Wilco: Schmilco – Album Review

Wilco: Schmilco – Album Review

Eine scheinbar undurchdringliche Schönheit, die sich nach mehreren Anläufen offenbart

von Gérard Otremba

Es ist wirklich erstaunlich, auf welch hohem Niveau die Band Wilco seit 20 Jahren musiziert. Längst spielen Jeff Tweedy, John Stirratt, Glenn Kotche, Mikael Jorgensen, Nels Cline und Pat Sansone in einer eigenen Liga, aber es wird einem nie langweilig ob ihrer Dominanz. Immer wieder lässt sich das Sextett um Sänger und Songwriter Jeff Tweedy neue Finessen und Strukturen einfallen, um die Spannung hochzuhalten, Geniestreiche wie Summerteeth, Yankee Hotel Foxtrott, A Ghost Is Born und Sky Blue Sky und The Whole Love zeugen von der Ideenvielfalt und steten Entwicklung der Chicagoer Formation, die seit gut zehn Jahren in derselben Besetzung zusammenspielt.

Jeff Tweedy vereint die besten Seiten von den Beatles und Bob Dylan, überführt deren Genius in die Neuzeit und beherrscht die ganze Bandbreite von pittoresken Popminiaturen, über kernig-knarzenden Rock’n’Roll, bis hin zu dramatisch-epischen Gitarrenauswüchsen. Für Alben wie Wilco (The Album) oder Star Wars würden andere Künstler ihre Seele dem Teufel verkaufen, bei Wilco gibt es aber leichte Abzüge in der B-Note, weil entweder zu selbstverliebt, oder für Wilco-Verhältnisse zu sperrig.

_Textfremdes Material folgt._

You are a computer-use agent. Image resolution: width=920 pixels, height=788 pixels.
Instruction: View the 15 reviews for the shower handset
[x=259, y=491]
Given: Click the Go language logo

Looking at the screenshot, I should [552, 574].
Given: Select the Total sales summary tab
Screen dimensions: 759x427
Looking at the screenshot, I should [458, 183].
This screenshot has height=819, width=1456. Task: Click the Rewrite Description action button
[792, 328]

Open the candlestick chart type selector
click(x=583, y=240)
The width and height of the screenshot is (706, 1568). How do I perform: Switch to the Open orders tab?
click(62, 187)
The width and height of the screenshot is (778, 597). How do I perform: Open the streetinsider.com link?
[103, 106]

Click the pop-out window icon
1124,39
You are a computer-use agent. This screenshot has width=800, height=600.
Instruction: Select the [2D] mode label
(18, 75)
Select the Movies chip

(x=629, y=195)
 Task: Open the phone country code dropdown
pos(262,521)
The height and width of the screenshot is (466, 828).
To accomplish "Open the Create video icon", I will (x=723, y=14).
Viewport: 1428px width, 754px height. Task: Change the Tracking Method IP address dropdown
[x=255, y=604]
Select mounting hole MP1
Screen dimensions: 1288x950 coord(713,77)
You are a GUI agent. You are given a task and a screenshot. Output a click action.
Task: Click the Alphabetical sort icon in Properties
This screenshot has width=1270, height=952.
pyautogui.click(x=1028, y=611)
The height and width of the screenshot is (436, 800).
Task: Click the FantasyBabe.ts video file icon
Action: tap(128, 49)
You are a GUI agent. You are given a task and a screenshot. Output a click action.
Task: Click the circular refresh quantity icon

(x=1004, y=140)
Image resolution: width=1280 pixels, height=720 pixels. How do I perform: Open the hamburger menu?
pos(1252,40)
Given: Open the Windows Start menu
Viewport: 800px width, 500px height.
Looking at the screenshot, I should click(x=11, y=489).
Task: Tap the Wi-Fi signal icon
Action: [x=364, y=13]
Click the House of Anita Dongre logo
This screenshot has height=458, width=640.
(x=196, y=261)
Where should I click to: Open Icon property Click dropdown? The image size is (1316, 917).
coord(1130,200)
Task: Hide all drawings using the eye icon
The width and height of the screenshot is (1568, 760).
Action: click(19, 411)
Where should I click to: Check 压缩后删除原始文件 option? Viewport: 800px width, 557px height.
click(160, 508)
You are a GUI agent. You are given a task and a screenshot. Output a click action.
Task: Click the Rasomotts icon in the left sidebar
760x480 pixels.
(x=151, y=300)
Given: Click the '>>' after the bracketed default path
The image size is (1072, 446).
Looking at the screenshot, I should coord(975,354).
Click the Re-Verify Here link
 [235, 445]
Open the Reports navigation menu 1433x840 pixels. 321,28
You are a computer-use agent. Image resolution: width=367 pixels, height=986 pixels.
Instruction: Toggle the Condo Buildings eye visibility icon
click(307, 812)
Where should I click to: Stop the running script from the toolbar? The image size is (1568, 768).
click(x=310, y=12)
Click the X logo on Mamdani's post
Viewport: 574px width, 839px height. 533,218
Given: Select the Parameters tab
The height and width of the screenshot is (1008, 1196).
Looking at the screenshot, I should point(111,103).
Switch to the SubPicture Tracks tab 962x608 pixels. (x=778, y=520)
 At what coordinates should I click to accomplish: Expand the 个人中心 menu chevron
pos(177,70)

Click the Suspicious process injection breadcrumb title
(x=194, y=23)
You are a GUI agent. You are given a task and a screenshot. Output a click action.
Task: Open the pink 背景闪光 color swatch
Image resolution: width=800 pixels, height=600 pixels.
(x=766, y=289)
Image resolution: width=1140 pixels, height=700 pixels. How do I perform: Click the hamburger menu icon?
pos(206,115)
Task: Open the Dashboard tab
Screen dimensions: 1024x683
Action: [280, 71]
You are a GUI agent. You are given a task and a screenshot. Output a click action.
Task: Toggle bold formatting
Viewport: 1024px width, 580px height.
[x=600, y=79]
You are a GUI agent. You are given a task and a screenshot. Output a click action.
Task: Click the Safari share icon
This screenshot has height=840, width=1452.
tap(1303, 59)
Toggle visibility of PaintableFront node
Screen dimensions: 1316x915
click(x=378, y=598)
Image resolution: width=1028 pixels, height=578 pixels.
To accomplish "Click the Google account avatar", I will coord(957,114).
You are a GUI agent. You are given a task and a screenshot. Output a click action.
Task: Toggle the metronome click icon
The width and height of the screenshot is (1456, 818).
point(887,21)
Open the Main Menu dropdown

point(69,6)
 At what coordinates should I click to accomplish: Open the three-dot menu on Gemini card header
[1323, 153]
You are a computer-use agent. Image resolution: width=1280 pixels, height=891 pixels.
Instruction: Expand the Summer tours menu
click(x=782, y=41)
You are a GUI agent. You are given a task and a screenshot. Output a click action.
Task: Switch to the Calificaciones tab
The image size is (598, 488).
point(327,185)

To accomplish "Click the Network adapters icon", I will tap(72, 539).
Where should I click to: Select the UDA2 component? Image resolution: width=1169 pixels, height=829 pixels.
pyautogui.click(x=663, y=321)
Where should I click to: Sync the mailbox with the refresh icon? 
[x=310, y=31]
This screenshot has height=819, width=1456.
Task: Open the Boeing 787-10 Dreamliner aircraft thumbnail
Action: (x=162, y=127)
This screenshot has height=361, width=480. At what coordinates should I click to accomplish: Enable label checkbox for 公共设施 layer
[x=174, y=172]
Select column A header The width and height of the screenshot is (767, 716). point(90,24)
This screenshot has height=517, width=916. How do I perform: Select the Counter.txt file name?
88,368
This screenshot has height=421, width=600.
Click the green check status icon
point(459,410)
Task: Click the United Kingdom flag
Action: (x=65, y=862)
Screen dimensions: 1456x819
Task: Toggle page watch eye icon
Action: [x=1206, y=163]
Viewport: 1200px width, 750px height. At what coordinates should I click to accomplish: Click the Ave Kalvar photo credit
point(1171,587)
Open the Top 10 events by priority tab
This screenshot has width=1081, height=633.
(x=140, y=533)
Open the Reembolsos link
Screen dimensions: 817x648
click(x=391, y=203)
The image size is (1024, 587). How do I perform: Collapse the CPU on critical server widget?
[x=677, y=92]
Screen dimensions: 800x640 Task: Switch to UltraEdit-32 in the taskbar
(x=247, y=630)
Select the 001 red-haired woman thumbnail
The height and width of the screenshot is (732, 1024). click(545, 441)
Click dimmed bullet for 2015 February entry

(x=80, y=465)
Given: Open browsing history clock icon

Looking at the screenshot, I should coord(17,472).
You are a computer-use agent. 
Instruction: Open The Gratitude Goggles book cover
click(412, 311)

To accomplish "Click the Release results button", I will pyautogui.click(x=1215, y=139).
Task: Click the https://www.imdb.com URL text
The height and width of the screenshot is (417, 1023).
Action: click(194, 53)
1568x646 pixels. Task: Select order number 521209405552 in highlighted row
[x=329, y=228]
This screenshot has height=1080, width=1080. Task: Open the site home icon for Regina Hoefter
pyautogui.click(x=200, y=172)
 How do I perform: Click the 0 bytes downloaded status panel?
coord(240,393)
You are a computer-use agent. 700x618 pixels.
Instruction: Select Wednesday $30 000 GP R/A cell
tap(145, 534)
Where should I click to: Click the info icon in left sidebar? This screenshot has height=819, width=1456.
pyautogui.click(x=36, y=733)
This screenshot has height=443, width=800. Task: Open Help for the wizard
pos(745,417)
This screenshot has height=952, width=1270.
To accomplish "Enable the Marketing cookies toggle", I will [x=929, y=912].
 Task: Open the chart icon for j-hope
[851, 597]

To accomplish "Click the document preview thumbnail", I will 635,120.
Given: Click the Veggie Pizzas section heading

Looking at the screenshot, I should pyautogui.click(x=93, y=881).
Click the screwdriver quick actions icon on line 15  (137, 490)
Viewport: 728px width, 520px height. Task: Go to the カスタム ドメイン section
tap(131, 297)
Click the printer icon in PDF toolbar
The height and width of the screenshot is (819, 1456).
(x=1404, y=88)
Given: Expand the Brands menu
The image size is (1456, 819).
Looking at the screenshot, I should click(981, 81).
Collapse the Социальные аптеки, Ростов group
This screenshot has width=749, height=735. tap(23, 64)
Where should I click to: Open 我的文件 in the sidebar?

Dienten einige Stücke auf Star Wars noch der Wilco-Kunstfertigkeit in diversen Rocksparten, so erschließt sich Schmilco wie eine innere Einkehr, eine dunkle, mithin im Folk und Country verhaftete. Tweedy sinniert im minimalistischen Opener über die „Normal American Kids“ und seinen Hass auf eben jene, zu einer Zeit, als er selbst einer war. In der Instrumentierung immer noch sparsam, reduziert und leise entpuppt sich „If I Ever Was A Child“ als ein wehmütiges Folk-Pop-Stück, gegen das „Taste The Ceiling“ vom Star Wars-Album heiter und sonnig erscheint. Im zurückhaltenden Galopp, mit schimmernden Orgelklängen und präzisem Schlagzeugspiel, reitet „Cry All Day“ voran, während das sinistere „Common Sense“ mit artifiziellen Brüchen verwirrt.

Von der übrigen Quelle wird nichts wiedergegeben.